Benchmarking Regional Thermodynamic Trends in an AI emulator, ACE2, and a hybrid model, NeuralGCM
Katharine Rucker, Ian Baxter, Pedram Hassanzadeh, Tiffany A. Shaw, Hamid A. Pahlavan

TL;DR
This study benchmarks AI and hybrid climate models against physics-based models in capturing regional thermodynamic trends, revealing strengths and limitations in their ability to simulate observed climate changes.
Contribution
It provides a comprehensive comparison of AI, hybrid, and physics-based models in regional climate trend simulation, highlighting AI models' potential and current limitations.
Findings
AI models capture Arctic Amplification and midlatitude temperature trends.
ACE2 outperforms others in vertical temperature trend accuracy.
AI models struggle with heat extremes and drying trends in specific regions.
Abstract
AI models have emerged as potential complements to physics-based models, but their skill in capturing observed regional climate trends with important societal impacts has not been explored.

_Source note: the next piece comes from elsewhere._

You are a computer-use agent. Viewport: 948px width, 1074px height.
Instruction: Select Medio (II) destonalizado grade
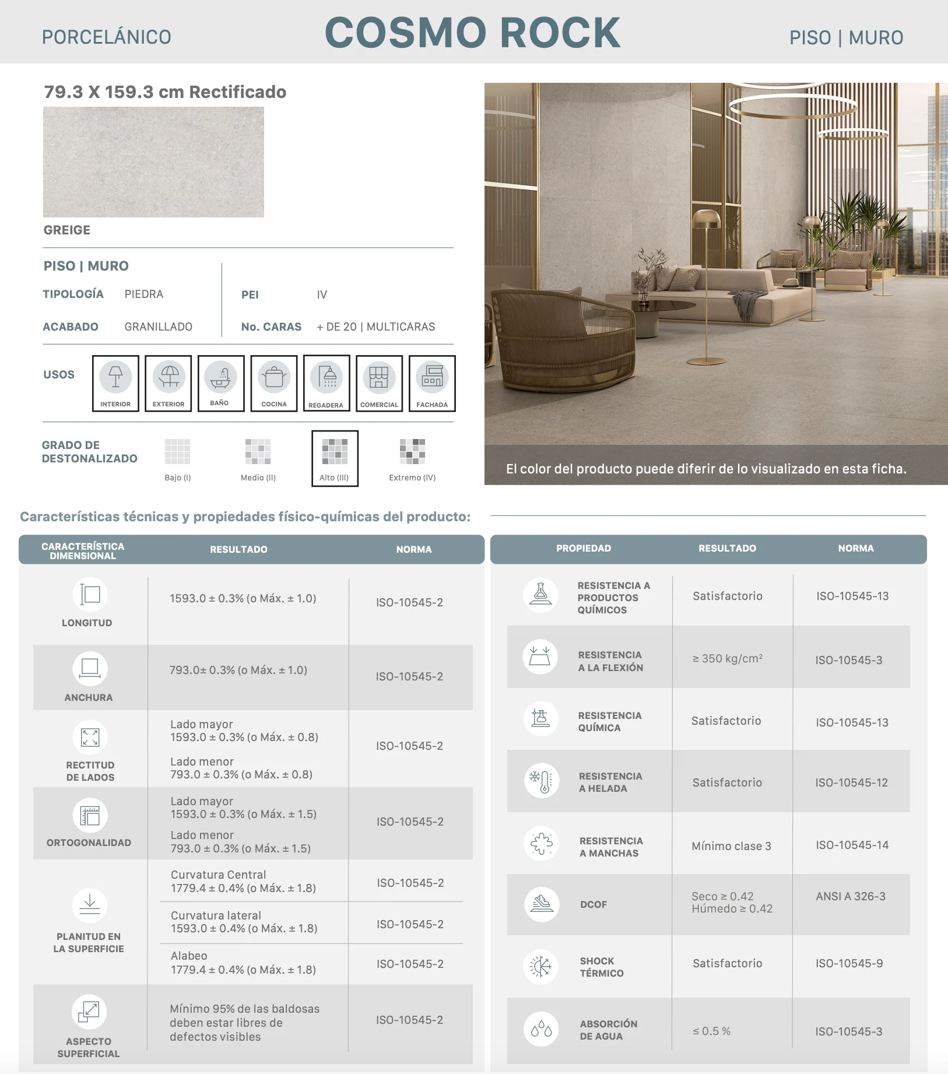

Here, we benchmark satellite-era regional thermodynamic trends, including extremes, in an AI emulator (ACE2) and a hybrid model (NeuralGCM). We also compare the AI models' skill to physics-based land-atmosphere models. Both AI models show skill in capturing regional temperature trends such as Arctic Amplification. ACE2 outperforms other models in capturing vertical temperature trends in the midlatitudes. However, the AI models do not capture regional trends in heat extremes over the US Southwest. Furthermore, they do not capture drying trends in arid regions, even though they generally perform better than physics-based models. Our results also show that a data-driven AI emulator can perform…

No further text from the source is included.